We can substitute the heights from the figure as –
\[\begin{align}
  & {{h}_{1}}=H,\text{ } \\
 & {{h}_{2}}=H-{{h}_{0}} \\
\end{align}\]
Now we need to find the velocities \[{{v}_{1}}\text{ and }{{v}_{2}}\], which are used to find the angular velocities.

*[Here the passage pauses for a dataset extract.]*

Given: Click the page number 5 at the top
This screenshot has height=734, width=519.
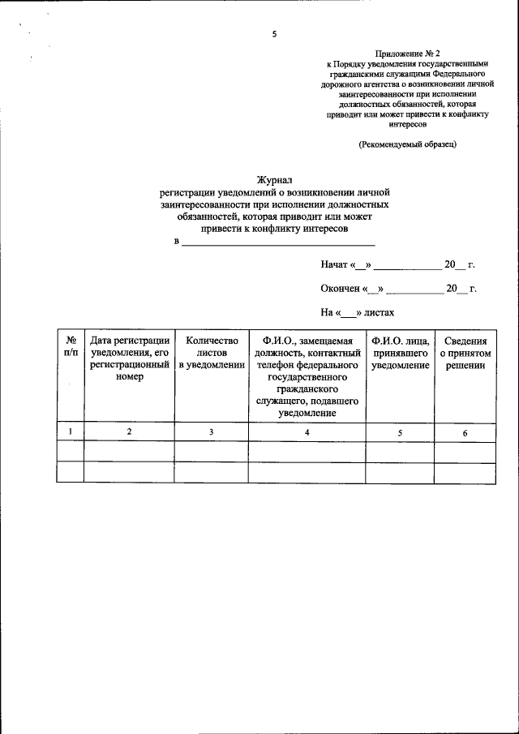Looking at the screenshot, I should point(274,35).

Substituting the known parameters, we get –
\[\begin{align}
  & P+\rho gH+\dfrac{1}{2}\rho {{v}_{1}}^{2}=P+\rho g(H-{{h}_{0}})+\dfrac{1}{2}\rho {{v}_{2}}^{2} \\
 & \Rightarrow \text{ }\dfrac{1}{2}\rho ({{v}_{2}}^{2}-{{v}_{1}}^{2})=\rho g{{h}_{0}} \\
 & \Rightarrow \text{ }{{v}_{2}}^{2}-{{v}_{1}}^{2}=2g{{h}_{0}}\text{ --(1)} \\
\end{align}\]
Now, we know the relation of radius with that of the angular velocity as –
\[\omega =\dfrac{v}{r}\]
Now, we know that the angular velocity remains constant independent of the radius. So, we can substitute in (1) as –
\[\begin{align}
  & \Rightarrow \text{ (}\omega {{\text{r}}_{0}}{{\text{)}}^{2}}-{{(\omega r)}^{2}}=2g{{h}_{0}}\text{ } \\
 & \Rightarrow \text{ }{{\omega }^{2}}=\dfrac{2g{{h}_{0}}}{{{r}_{0}}^{2}-{{r}^{2}}} \\
 & \text{but,} \\
 & \text{ }r=\dfrac{{{r}_{0}}}{\sqrt{2}} \\
 & \Rightarrow \text{ }\omega =\sqrt{\dfrac{4g{{h}_{0}}}{{{r}_{0}}^{2}}}=2\dfrac{\sqrt{g{{h}_{0}}}}{{{r}_{0}}} \\
 & \Rightarrow \text{ }\omega =\dfrac{2\times \sqrt{10\times 10\times {{10}^{-2}}}}{2\times {{10}^{-2}}}=100rad{{s}^{-1}} \\
\end{align}\]
The required solution is \[\omega =100rad{{s}^{-1}}\], the angular velocity of the rotation of the cylinder.

Note:
The angular velocity remains constant when the given condition, that the half the area of the bottom is exposed, is maintained throughout. We have to keep this in mind while computing the steps to reach the angular velocity from the height and radius of the cylinder.